__Texto__:
• • • • • • •
Diferente de Origins, não caçamos mais para melhorar por nós mesmos os equipamentos. Apesar de ainda ser preciso coletar pelo cenário “ingredientes” e caçar peles de animais, quem melhora armas e armaduras são os ferreiros.
As caçadas continuam interessantes. Alguns animais são bem espertos, com destaque para as onças que grudam no personagem e causam bastante dano. Conforme avançamos no jogo, os animais vão aumentando de nível, assim, nunca existe um momento onde eles ficam muito fracos. Sendo um bom desafio durante os momentos de exploração.
Em alto mar
As batalhas navais estão de volta e são muito mais presentes do que eram em Origins. Lá em Assassin’s Creed Black Flag, o jogo era praticamente dividido em 2 partes. Nas ilhas jogávamos “a pé” e no mar havia a navegação com batalhas navais. Mas sempre que saíamos de um modo para o outro havia um loading incomodo.
Agora em Odyssey, tudo acontece num mapa só. Não há divisão. Você sai de uma cidade, chega ao cais, entra no navio e sai navegando. É bastante impressionante ver como esse quesito evoluiu.
Os navios, por sua vez, estão diferentes, representando a época do jogo. Sem leme, sem balas de canhão e usando apenas flechas e lanças. A jogabilidade em alto mar também está mais rápida, mesmo no início, pois os navios se movem rapidamente, até mesmo para abalroar os inimigos. É como se tudo estivesse no modo turbo, não parece muito realista, mas torna as coisas menos burocráticas.
Há também uma opção de derrotar inimigos sem matá-los e então contratá-los para sua tripulação. E cada um traz novos atributos para a embarcação. Não é algo extremamente necessário, mas é um toque interessante.
• • • • • • •
__Dados do conjunto__:
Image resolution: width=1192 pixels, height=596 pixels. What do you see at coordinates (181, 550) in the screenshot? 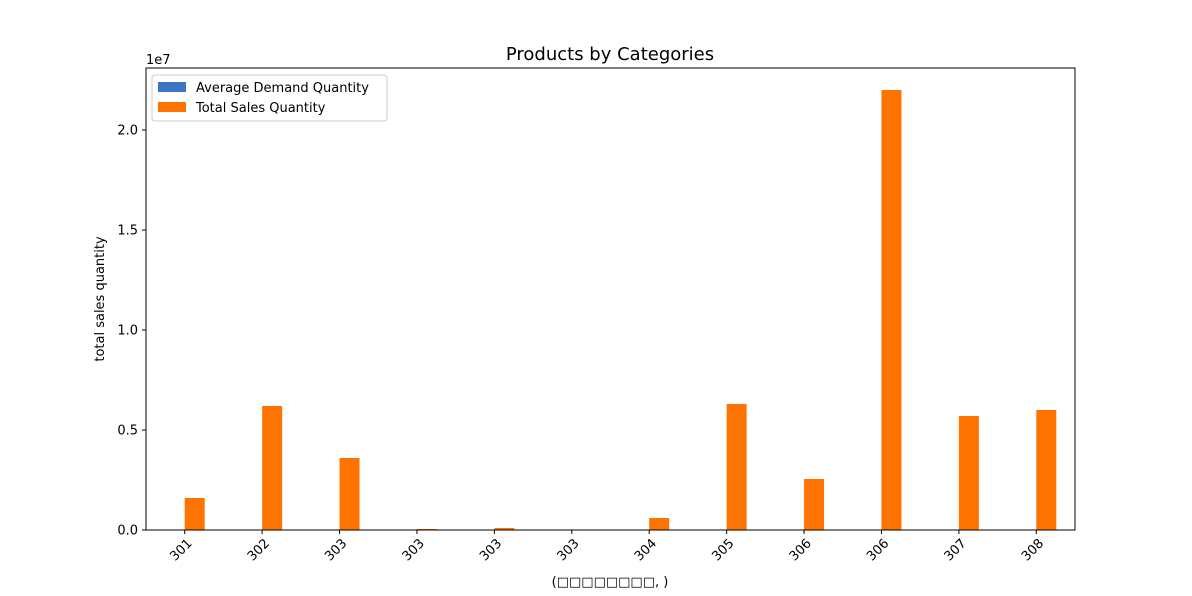
I see `x-tick-label: 301` at bounding box center [181, 550].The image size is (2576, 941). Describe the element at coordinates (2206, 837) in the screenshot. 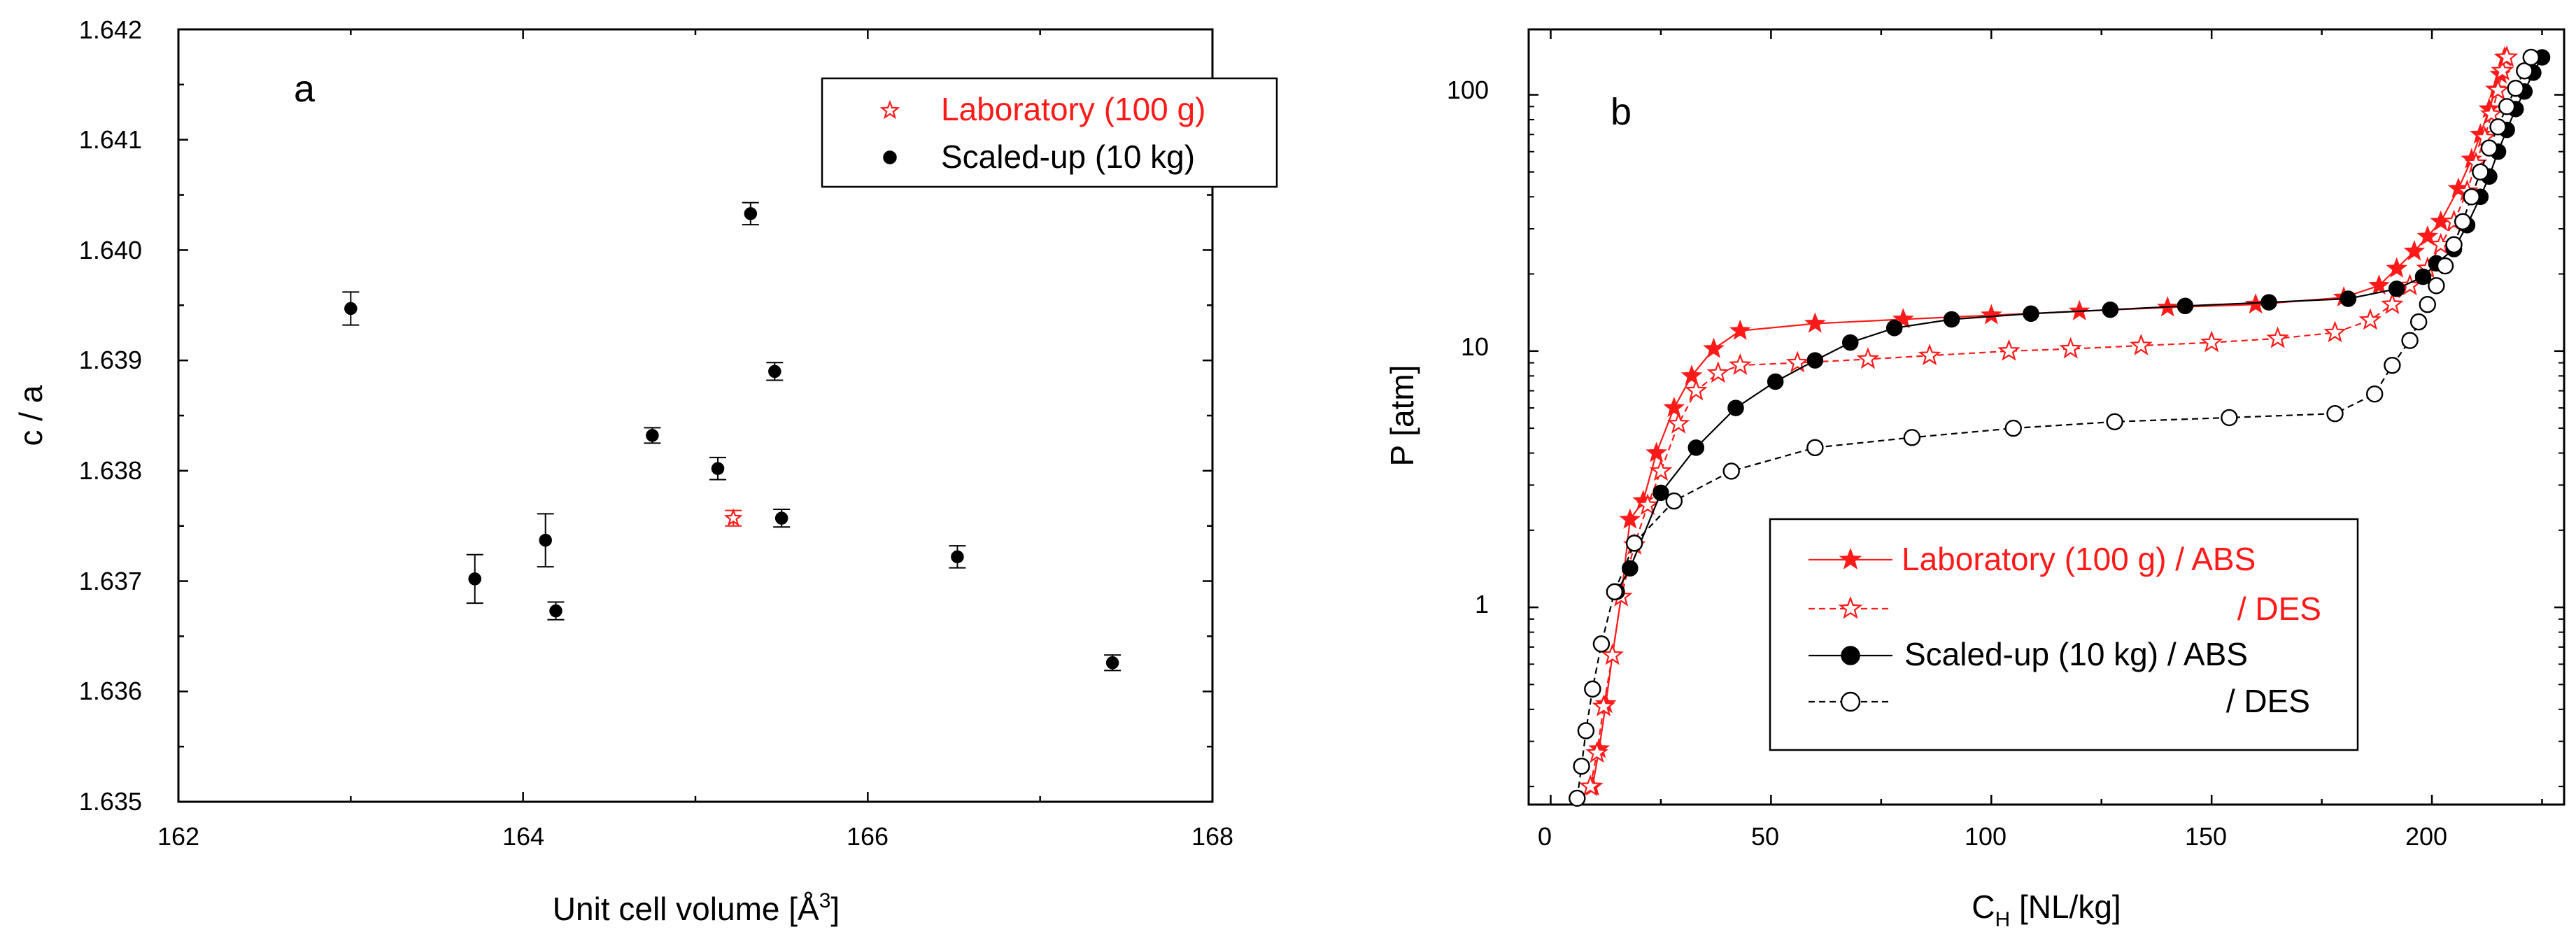

I see `x-tick-label: 150` at that location.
• • • • • • •
__Instruções__:
A – Responda às perguntas abaixo com base no texto.
(i) Quem melhora as armas e as armaduras?
(ii) Que animais o texto destaca por grudarem no personagem e causarem bastante dano?
(iii) Em que jogo havia um loading incômodo ao passar das ilhas para o mar?
B – Liste, na ordem em que aparecem no texto, as ações do jogador para ir de uma cidade ao mar em Odyssey.
C – Reproduza sem alterações tudo o que vai de "Diferente de Origins, não" até "são os ferreiros." no texto.
Para responder, baseie-se somente no texto.

__Respostas por tarefa__:
A –
(i) Os ferreiros.
(ii) As onças.
(iii) Em Assassin's Creed Black Flag.

B –
1. Sair de uma cidade
2. Chegar ao cais
3. Entrar no navio
4. Sair navegando

C –
Diferente de Origins, não caçamos mais para melhorar por nós mesmos os equipamentos. Apesar de ainda ser preciso coletar pelo cenário “ingredientes” e caçar peles de animais, quem melhora armas e armaduras são os ferreiros.